When you find the word "every" in a line of the entries, please copy the whole line.

[Records from a dataset]
☆ ☆ ☆

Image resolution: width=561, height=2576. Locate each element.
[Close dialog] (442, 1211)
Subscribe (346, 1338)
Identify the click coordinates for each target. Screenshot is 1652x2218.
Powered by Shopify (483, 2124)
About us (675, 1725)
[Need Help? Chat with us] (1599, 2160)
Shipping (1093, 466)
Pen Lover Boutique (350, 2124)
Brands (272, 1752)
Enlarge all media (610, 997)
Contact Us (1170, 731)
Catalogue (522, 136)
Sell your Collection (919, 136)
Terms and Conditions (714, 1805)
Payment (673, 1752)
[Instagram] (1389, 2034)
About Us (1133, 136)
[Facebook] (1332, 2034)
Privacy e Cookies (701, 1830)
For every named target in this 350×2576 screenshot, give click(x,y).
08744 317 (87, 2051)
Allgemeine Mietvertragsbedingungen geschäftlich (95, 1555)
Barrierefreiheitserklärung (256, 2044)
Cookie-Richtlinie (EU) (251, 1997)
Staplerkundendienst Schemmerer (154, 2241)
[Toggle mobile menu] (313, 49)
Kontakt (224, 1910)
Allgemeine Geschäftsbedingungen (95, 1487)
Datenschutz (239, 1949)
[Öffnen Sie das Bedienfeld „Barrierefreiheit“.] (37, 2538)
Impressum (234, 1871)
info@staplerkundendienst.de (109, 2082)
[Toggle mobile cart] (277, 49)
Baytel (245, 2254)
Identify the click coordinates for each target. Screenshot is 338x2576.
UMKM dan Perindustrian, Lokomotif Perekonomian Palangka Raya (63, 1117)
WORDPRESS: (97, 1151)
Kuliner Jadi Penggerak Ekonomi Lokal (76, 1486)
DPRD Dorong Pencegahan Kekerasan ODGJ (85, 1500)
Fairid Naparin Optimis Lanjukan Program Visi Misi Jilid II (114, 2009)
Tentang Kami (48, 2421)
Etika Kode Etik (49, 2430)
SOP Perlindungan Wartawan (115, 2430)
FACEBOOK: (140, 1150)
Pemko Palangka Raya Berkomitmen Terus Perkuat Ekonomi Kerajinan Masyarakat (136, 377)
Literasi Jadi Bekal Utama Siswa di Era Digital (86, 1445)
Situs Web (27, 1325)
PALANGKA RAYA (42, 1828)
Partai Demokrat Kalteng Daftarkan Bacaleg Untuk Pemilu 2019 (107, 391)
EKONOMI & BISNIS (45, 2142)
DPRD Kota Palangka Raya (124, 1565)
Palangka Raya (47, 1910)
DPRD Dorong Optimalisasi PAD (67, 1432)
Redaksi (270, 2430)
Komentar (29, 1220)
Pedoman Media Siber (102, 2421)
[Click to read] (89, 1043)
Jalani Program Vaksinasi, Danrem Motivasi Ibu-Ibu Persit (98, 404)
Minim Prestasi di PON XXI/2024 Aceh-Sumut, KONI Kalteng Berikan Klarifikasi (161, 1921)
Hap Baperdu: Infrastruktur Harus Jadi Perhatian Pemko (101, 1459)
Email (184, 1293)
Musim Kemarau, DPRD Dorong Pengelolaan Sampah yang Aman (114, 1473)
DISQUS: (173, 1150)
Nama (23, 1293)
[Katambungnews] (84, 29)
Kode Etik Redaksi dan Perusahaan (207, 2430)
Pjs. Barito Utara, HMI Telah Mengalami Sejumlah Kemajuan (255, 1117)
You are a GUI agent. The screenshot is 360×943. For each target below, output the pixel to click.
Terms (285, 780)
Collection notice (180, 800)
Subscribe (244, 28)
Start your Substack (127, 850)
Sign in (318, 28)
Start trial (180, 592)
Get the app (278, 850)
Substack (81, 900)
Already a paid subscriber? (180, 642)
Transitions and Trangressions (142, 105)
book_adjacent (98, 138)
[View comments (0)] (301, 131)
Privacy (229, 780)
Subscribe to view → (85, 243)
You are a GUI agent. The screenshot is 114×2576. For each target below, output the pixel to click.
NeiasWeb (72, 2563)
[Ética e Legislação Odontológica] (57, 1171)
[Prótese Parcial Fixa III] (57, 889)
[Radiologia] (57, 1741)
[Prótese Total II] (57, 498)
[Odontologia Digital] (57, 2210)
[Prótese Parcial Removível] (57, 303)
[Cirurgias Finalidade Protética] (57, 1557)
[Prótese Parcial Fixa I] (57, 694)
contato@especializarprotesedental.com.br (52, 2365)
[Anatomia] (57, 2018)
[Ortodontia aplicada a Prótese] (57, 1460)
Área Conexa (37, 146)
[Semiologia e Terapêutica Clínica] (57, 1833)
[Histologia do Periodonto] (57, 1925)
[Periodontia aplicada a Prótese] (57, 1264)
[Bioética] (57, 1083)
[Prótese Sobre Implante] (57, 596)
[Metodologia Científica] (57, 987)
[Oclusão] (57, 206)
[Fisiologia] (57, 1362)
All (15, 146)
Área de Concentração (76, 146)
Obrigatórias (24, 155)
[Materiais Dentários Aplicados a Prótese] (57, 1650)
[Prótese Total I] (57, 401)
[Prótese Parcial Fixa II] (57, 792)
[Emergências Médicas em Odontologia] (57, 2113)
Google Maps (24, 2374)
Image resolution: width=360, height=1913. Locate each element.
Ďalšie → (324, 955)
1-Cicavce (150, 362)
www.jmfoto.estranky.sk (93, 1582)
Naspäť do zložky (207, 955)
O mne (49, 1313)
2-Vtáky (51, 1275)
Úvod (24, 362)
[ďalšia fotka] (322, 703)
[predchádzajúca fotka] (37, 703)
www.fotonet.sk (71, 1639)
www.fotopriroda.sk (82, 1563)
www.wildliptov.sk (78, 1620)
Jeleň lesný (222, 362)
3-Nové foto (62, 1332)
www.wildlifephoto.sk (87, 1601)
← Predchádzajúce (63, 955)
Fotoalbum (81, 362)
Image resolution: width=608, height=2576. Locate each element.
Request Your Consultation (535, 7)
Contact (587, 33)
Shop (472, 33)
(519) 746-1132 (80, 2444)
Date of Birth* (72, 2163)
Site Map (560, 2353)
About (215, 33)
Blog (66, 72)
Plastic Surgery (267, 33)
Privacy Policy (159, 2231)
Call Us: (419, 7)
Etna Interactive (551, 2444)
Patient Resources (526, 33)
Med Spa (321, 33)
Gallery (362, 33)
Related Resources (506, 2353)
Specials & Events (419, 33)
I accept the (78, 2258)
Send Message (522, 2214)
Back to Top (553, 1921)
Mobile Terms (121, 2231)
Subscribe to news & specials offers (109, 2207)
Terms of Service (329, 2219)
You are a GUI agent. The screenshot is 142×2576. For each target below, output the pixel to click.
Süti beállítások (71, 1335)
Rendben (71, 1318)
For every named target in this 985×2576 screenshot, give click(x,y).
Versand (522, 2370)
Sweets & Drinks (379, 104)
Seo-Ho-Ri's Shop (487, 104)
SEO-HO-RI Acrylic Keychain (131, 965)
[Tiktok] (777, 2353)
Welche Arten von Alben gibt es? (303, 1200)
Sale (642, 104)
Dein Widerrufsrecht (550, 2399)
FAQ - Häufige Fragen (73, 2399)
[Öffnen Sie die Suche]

☆ ☆ ☆

Solution to this problem »
For every named target in this 350×2576 screenshot, give click(x,y).
For every named target in this 985×2576 screenshot, give click(x,y).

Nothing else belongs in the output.